I started thinking about this after I was recently an operator on a contest entry. I really liked the product, it didn’t win though. Didn’t come anywhere close. The contest is one to make a video for a song off the new Sigur Ros album.  Hundreds if not thousands of people put together nice-looking music videos for free and send them in.  The winner gets to win, but talk about a cost-efficient way of getting a good music video!! It’s like the anti-Kickstarter. When it’s a matter of voting, it really seems to have so much more to do with how big your social network is than how good the piece is.  In this Sigur Ros contest, I looked at which vids got the most votes, and what struck me immediately is how many more views the top contenders had..  Never mind the votes, this one has over 41,000 views!  How do you even get that many? The second-place entry has 26,000.  Is the piece better? Number three has only 14,000 views. The one I worked on only got 1000 views.  Is this actually any kind of comparison? Are people more likely to pass video around because it’s awesome or because their friend needs more votes for their contest entry? When you go to one of the contest voting sites, do you generally start by voting for your friend’s video, and then you watch it, and then maybe one more?
It seems that there’s a snowball effect, like the myth of bootstrap-based social mobility. Kids born into rich families are far more likely to end up in the 1%.  Videos submitted by people with huge networks are going to win.  Once the submissions are closed, the three that are the highest rated are going to get at least one view from everyone else who enetered the contest, plus other casual observers. That great video hovering at #34? I doubt it. It snowballs.

Exhibit B:

the Lollapalooza app contest that I produced a video for.  The contest was to make an app to help Lollapaloozers find their way around the festival, and it required you had to make a video to go along with the submission.  My friend Ben and one of his colleagues wrote an awesome app, we made a funny video, and… someone else got more votes. Way more. But to illustrate my point, Ben’s app and my video won the judges’ choice award, but the audience pick was someone with a bigger social network. They crushed us in votes until the judges declared us the judge’s choice award. The audience winner was an app that had already been written and was already being marketed and sent out and had a team of four people at least behind it. They already had a marketing ball rolling when they entered their app into this contest, quite possibly just to get more exposure for the product they already had made.   Judge for yourself, but I thought their video was pretty straightforward. Standard-fare good-quality web tutorial on how to use software X.  Not something that would kindle fire in the loins of most video enthusiasts. But disregard that for a minute, we still have to look at who got the most views.  Ours now has over 2000, but I think that’s because it won.  I think we had something like 84 at the end of the contest.
So after it was all over, it was over 2000 for #1
1300 views for #2
173 for #3
and 94 for #4.

The data’s flawed here because I didn’t collect it til long after the contest was over, but it really illustrates that having a high rank really cements your position in the lead.
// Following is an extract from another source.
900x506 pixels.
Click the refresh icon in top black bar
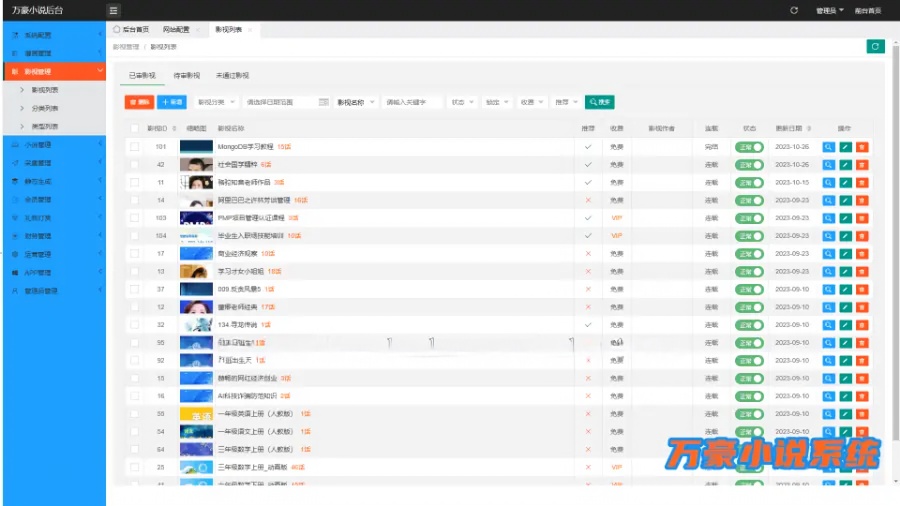pyautogui.click(x=794, y=10)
These “voting” contests are not controlled at all for how many views a given entry has. The question is not, can you make a dynamite video, but can you get the vote out?  I bet there is a marketing firm who can win a contest for you. I’m sure you’d spend much more on them than you’d win in the contest, but you could really stack the deck in your favor.  Like our court system: whoever can afford to field the most lawyers wins. The Lollapalooza contest was a little different because there was a small group of people who need the winner to suit their urposes and be a good app, so they didn’t let the number of votes decide everything.

To be fair to the winners, you have to have a good video, but if you had to pick between a great get-out-the-vote social apparatus and a great video, you might be better off picking the social apparatus.